London’s pub numbers stabilise

The number of pubs in London remained stable between 2017 and 2018 after falling by more than a quarter since 2001, new research by City Hall has shown. 

The figures identified 3,540 pubs in the capital in March 2018 – an increase of 10 pubs from 20171. A total of 11 boroughs saw an increase in pubs, with numbers staying the same in nine boroughs, but falling in 13 boroughs. The boroughs to see an increase were Brent, Bromley, Croydon, Hackney, Harrow, Islington, Lambeth, Lewisham, Tower Hamlets, Wandsworth and Westminster.

The traditional London pub has long been a part of everyday life in the capital and research shows that, despite ongoing pressures, they remain a key part of life in the city. According to a City Hall survey, 74 per cent of Londoners think that they are important for the London’s cultural heritage, with 45 per cent visiting a pub at least once a month. The main reasons for a visit are to socialise with friends (68 per cent) and eat (27 per cent). Pubs are also an important attraction for tourists, with previous research showing that 54 per cent of international visitors visited one during their stay in the capital3.

As with the rest of the UK, London has seen a decline in pub numbers for decades, with the number of small pubs in Londonfalling by more than half between 2001 and 2018. However, these new figures show signs of improvement as the number of both small and large pubs in the capital have increased very slightly between 2017 and 2018. There are now more large pubs in the capital than there were in 2001.

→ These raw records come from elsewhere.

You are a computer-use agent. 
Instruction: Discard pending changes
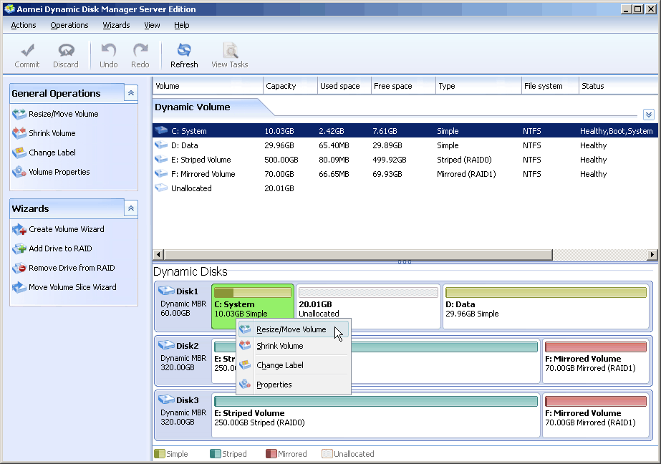pyautogui.click(x=66, y=55)
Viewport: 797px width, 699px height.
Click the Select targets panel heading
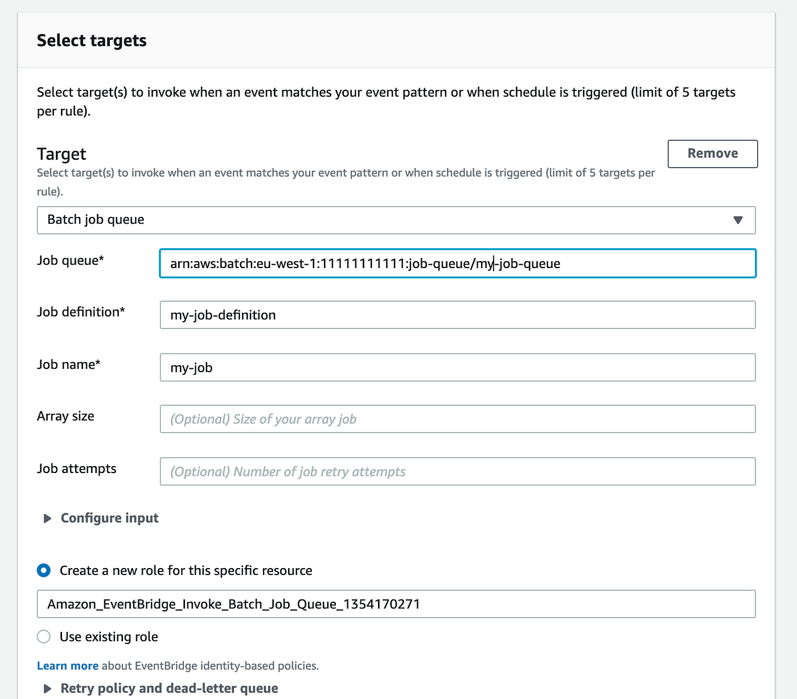point(92,40)
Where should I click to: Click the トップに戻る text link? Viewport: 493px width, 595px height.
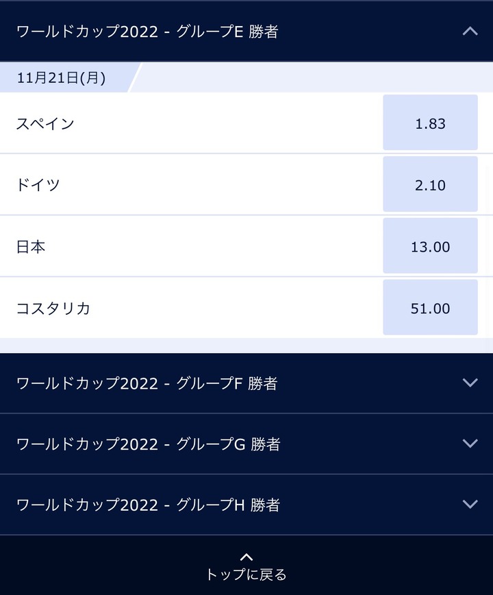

Hannah Wright, of The Leytonstone Tavern, said: “After being empty for four years, and saved at the last minute by a community asset order, we were anxious but incredibly proud to give the neighbourhood back its pub. The area is close to our hearts, so seeing everyone pile through the doors on opening night was both reassuring and gratifying. For us, a pub is more than just a place where you serve drinks. It’s a sanctuary for the whole community, existing to help people create real human connections and feel a sense of worth. And it needs to serve it’s locals. That means putting on events for our Little Taverner’s, hosting weddings and all the way through to botanical workshops – as well as never forgetting the glorious, simple act of a good pint and chat with the bar staff.”

Don O’Rourke, CEO for Cityglen, said: “Launching a new pub in South East London’s budding area Gipsy Hill is an exciting and fantastic opportunity for us. We want The Great Southern to be a hub and meeting place for the local community.”